D u a T i g a

50 4 0
                                    

Jangan lupa vote! 👊😡👊

"Assalamu'alaikum, Mama cantik," lirih Zahra sambil mengusap batu nisan.

Zahra menitikkan air matanya. "Macan udah gak sakit lagi, kan? I-inaya kangen b-banget deh s-sama Macan.."

"Inaya m-mau ketemu M-macan, sebentar juga gakpapa, kok.."

Dada Zizan terasa sesak mendengar penuturan Zahra. Lelaki itu mengusap punggung Istrinya.

"Macan, sekarang Inaya bisa terima pernikahan ini sama El, pilihan Macan.." Zahra tersenyum tipis, air matanya terus berjatuh membasahi pipinya.

"Rasa trauma i-itu sudah hilang, Ma. Ternyata, bener ya apa yang dibilang M-macan waktu itu bahwa gak semua laki-laki itu sama sikapnya seperti Papa."

Zahra menyeka air matanya.

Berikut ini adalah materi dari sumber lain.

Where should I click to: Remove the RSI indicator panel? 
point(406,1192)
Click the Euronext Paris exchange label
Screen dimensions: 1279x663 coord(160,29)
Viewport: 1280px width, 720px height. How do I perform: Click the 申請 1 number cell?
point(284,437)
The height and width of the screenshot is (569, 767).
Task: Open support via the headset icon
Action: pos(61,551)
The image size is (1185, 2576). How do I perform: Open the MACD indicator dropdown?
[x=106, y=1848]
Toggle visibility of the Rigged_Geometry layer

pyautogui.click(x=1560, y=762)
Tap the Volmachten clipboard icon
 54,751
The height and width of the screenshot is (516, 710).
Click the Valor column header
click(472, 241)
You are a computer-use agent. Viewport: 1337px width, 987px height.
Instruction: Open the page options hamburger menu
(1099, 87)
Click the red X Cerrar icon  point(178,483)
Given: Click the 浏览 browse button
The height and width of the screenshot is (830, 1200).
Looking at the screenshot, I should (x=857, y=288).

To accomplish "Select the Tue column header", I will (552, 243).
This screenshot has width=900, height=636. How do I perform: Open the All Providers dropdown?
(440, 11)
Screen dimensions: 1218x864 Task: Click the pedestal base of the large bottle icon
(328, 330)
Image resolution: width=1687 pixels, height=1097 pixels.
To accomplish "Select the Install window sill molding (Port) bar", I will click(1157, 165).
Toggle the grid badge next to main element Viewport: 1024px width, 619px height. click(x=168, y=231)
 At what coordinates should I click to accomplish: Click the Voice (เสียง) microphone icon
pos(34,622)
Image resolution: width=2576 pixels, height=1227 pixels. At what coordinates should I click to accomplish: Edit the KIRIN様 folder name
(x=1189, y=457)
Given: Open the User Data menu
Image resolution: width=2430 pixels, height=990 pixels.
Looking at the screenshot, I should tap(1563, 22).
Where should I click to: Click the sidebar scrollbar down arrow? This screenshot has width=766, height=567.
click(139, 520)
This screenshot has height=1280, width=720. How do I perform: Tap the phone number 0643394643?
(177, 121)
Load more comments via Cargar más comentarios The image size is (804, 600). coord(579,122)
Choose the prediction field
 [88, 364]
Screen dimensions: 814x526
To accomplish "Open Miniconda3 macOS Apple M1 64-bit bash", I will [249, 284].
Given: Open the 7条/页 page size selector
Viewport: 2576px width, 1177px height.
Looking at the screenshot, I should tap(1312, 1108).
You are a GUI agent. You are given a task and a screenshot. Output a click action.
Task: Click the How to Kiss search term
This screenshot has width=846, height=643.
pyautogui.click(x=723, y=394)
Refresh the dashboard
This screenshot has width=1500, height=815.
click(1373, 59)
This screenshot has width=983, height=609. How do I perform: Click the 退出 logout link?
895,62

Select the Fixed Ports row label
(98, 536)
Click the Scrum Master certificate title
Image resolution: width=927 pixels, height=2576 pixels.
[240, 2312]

Lalu menaburkan bunga sekaligus air. Setelah selesai, ia tersenyum getir menatap batu nisan Jen.

"Nanti, kita ketemu lagi, kan, Ma?"

"Iya, nanti kamu bisa ketemu lagi sama Mama, Ra," sahut Zizan.

Zahra menoleh pada lelaki itu. "Beneran?" tanya Zahra dengan mata sendu.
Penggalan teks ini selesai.